What Is Meant By Bretton Woods Agreement Explain Any Five Points

The Bretton Woods countries have decided not to give the IMF the power of a global central bank. Instead, they agreed to contribute to a solid pool of national currencies and gold, which would be held by the IMF. Each member country of the Bretton Woods system then had the right to borrow as part of its dues, which it needed. The IMF was also responsible for implementing the Bretton Woods agreement. As chief international economist at the U.S. Treasury, Harry Dexter White designed the U.S. Cash Access Project in 1942/44, which rivaled Keynes` plan for the British Treasury. Overall, White`s system tended to favour incentives to create price stability in the world`s economies, while Keynes wanted a system that promoted economic growth. The “collective agreement was a huge international undertaking,” which took two years before the conference to prepare for it. It consisted of numerous bilateral and multilateral meetings to find a common basis for determining the policies that would be behind the Bretton Woods system. The Bretton Woods Agreement was launched in 1944 at a conference of all allied nations of the Second World War.

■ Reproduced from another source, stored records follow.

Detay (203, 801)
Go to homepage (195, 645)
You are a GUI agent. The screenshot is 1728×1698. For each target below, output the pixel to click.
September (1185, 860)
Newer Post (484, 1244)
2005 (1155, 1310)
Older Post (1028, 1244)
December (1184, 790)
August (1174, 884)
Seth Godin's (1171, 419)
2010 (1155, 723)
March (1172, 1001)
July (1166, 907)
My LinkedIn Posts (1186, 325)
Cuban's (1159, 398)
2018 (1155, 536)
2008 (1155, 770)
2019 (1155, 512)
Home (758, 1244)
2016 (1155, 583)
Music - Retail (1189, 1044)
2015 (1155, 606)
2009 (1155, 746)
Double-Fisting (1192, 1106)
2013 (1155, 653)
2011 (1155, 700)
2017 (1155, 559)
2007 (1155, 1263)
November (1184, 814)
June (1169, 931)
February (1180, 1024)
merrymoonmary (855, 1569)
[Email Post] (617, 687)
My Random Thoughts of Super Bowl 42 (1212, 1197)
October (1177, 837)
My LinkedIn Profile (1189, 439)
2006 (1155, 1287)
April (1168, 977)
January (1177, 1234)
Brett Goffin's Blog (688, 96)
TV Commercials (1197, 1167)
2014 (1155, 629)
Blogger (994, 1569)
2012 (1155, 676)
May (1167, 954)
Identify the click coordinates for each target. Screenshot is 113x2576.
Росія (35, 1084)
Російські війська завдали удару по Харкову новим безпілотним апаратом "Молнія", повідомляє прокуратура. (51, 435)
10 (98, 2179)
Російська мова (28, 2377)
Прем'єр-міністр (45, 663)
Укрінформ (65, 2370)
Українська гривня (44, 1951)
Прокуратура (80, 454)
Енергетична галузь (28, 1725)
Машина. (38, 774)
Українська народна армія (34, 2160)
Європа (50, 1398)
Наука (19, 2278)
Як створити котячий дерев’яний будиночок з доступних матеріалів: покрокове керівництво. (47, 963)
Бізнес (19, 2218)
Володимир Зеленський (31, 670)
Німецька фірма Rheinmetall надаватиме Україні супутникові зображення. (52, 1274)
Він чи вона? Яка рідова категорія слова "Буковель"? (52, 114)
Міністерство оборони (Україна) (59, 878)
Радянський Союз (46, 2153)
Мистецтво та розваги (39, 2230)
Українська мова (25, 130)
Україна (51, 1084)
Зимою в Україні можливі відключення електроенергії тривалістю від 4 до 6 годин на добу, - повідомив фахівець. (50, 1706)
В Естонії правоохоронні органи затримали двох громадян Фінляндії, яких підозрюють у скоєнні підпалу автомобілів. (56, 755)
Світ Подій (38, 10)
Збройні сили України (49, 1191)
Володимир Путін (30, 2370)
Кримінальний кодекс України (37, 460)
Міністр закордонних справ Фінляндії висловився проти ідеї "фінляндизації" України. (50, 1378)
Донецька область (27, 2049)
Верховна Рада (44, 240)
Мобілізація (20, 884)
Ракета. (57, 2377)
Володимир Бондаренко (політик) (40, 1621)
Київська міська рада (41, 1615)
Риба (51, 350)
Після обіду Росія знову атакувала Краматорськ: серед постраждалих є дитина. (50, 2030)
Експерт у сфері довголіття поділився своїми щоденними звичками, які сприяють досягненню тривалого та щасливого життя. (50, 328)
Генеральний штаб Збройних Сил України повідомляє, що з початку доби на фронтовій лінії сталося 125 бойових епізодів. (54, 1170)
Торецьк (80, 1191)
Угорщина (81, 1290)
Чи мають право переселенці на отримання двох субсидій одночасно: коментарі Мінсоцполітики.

It took place in Bretton Woods, New Hampshire. The Bretton Woods rules, set out in the articles of the International Monetary Fund (IMF) and the International Bank for Reconstruction and Development (IBRD), provide for a fixed exchange rate system. The rules also aimed to promote an open system by requiring members to convert their respective currencies into other currencies and to make free trade. The security of money by the gold standard began to become a serious problem in the late 1960s. In 1971, the problem was so serious that U.S. President Richard Nixon announced that the possibility of converting the dollar to gold was “temporarily” suspended. The stage was inevitably the last straw for the system and the agreement that sketched it. Members were required to repay their debts within 18 months to 5 years. In exchange, the IMF began to establish rules and procedures to prevent a country from going into debt from year to year. The Fund would “monitor” other economies for the United States.